Starting with your form intersections, just a quick reminder - when adding line weight, you should not be tracing back over large chunks of a form's silhouette, especially when it comes to curving silhouettes like spheres and cylinders. Line weight should be focused on clarifying particular overlaps, being applied to specific, localized areas where the additional mark can be drawn with the same kind of confidence as the original linework. Tracing back over your silhouettes will tend to make them stiff and uneven, diminishing the original confidence of the stroke.

In general, I do feel like your linework in these form intersections could have received some more time, and more attention through the planning and preparation phases of the ghosting method. While it's not too bad, it is verging a bit on the sloppy side of things.

Moving onto your object constructions, one thing immediately jumped out at first glance. In the instructions, where I mentioned that students were allowed to use ballpoint pens, I specifically said that you should not be then going back over your lines with a fineliner. It's the same thing as above - tracing back over your lines is not how line weight is meant to be applied. Furthermore, remember that line weight itself should be kept subtle, like a whisper to the viewer's subconscious to help clarify how certain forms overlap others in key areas. Line weight is not meant to separate your object from the construction/scaffolding, as you did in this barrel construction.
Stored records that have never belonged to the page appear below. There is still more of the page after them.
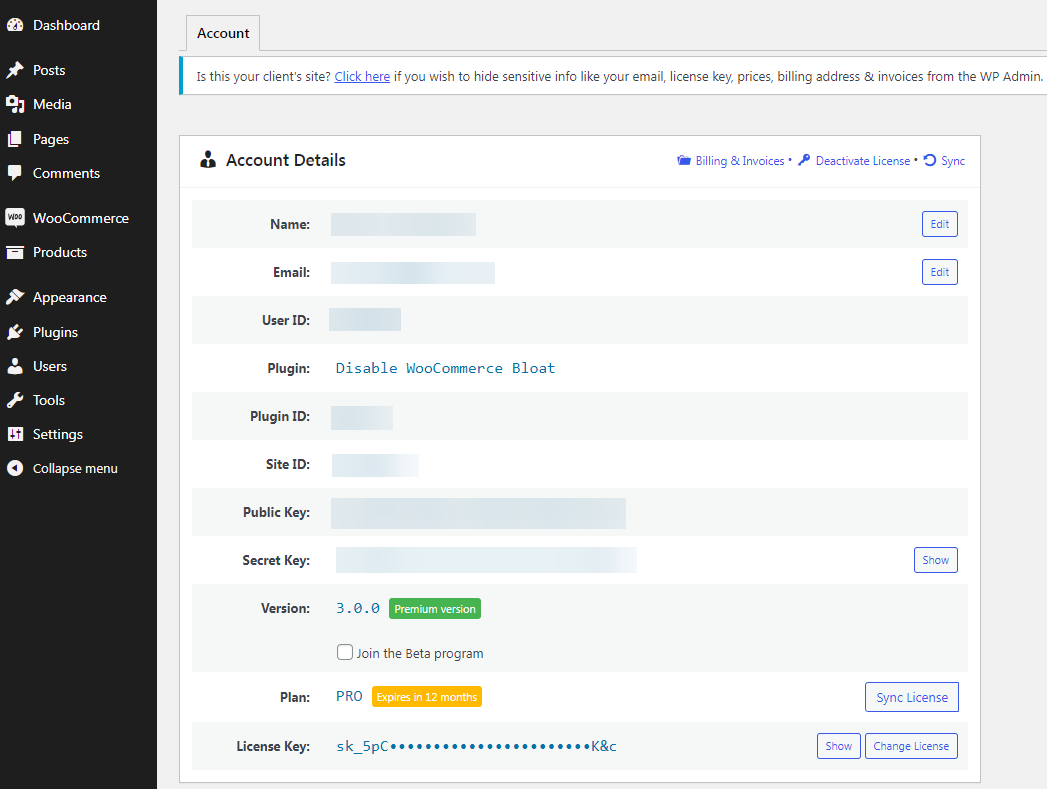
Task: Click the Dashboard gauge icon in sidebar
Action: (15, 25)
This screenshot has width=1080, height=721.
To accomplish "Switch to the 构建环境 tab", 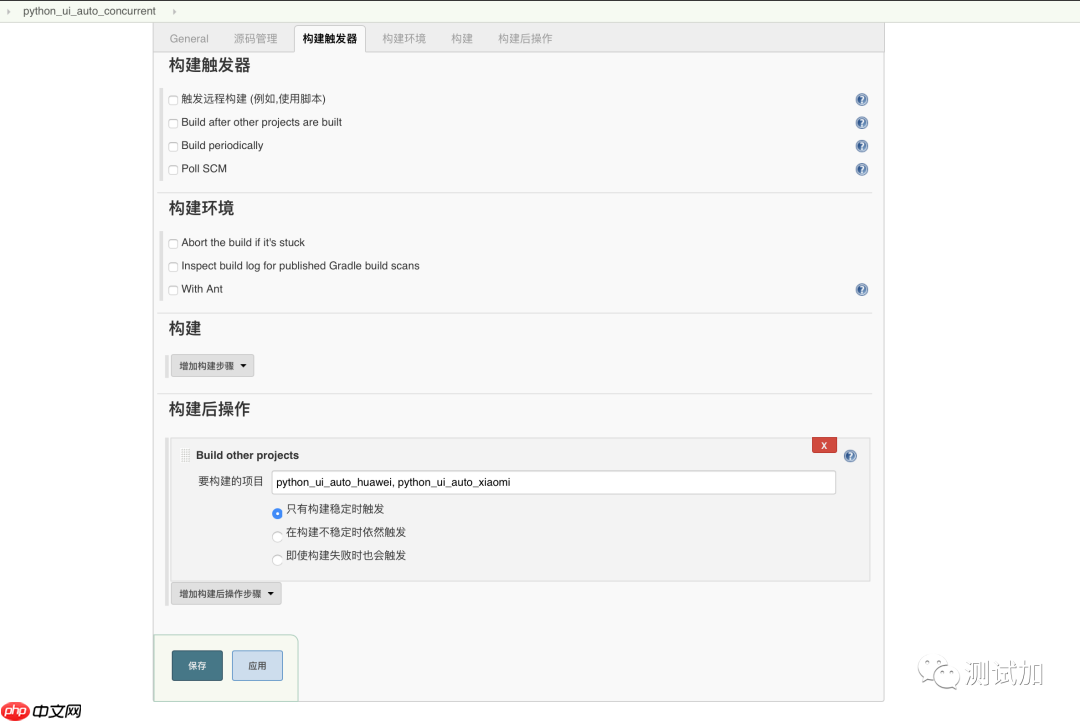I will 403,38.
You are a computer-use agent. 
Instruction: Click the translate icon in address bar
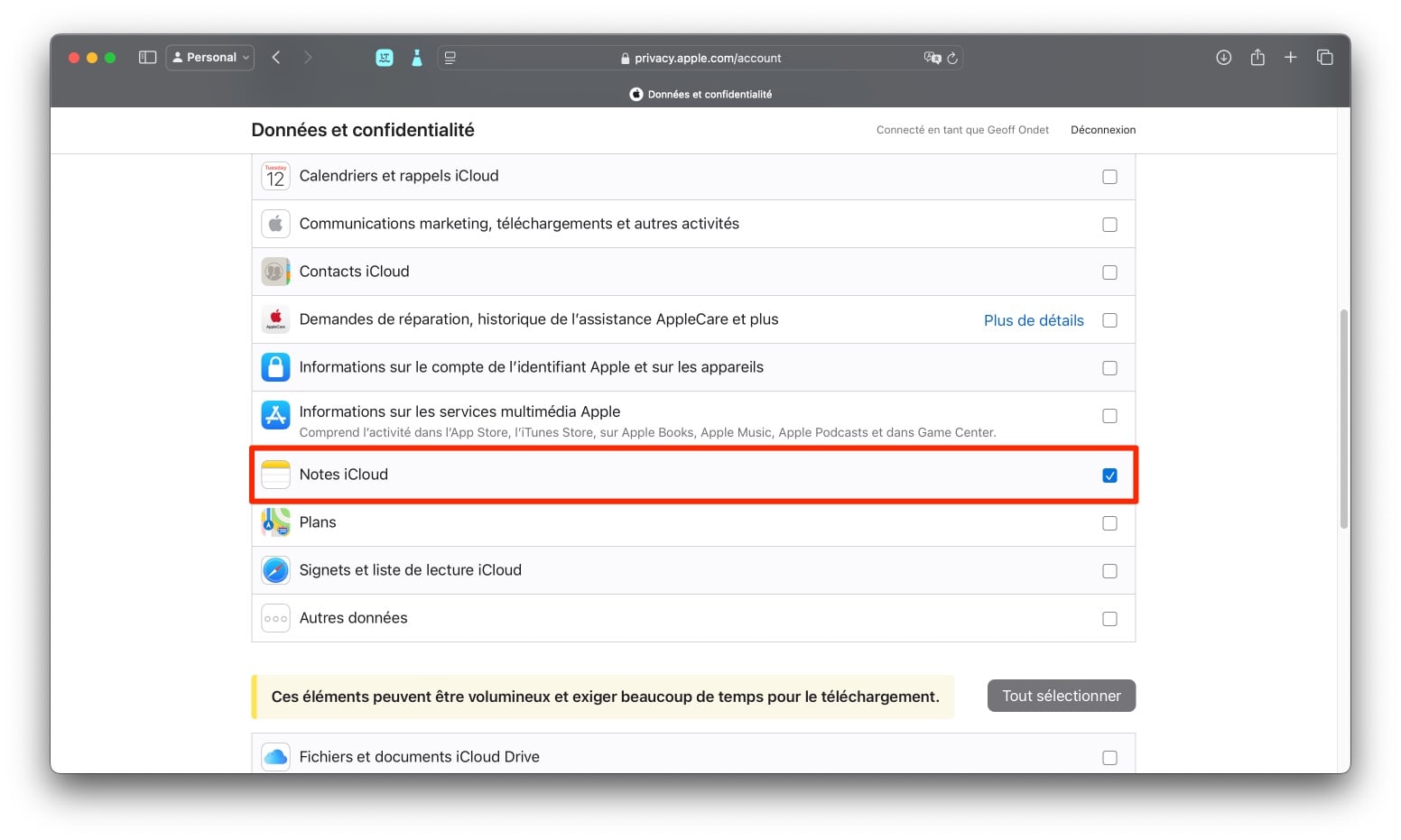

The same point about not going back over your lines with a fineliner (should you choose to work in ballpoint) also applies to going back over blue ballpoint with black as you did here. Throughout this course, focus on the idea that what you're drawing - the focus of what you're drawing - is the construction itself. It's not about using the construction to create a final drawing that then needs to be pulled out from the mess. The construction itself, and what it helps us understand about 3D space, is the assignment.

As you progress through the set, with drawings like your camera, this chair, and this computer mouse, things start to get much better. It's clear that you are still going back over the silhouette of your drawing, which you should refrain from doing all the same, but that linework is confident so it doesn't undermine the construction as a whole. The result is that the objects feel more solid.

Now in terms of the general sloppiness I referred to earlier with your form intersections, there are elements of it in your constructions here - especially in the chair - but all in all it's moving in the right direction. Just take your time - don't jump into a drawing expecting it to take a certain amount of time. There will be drawings that simply demand so much of you that they cannot be completed in a single sitting, and you'll come across plenty of those in the last lesson.

Instead, remember that your only requirement in this course is to spend as much time as you can to execute each drawing to the best of your current ability. That will always mean investing the time, and avoiding rushing.

As it stands, I think you did well enough on those three drawings for me to be comfortable marking this lesson as complete - just take those last words to heart and take your time.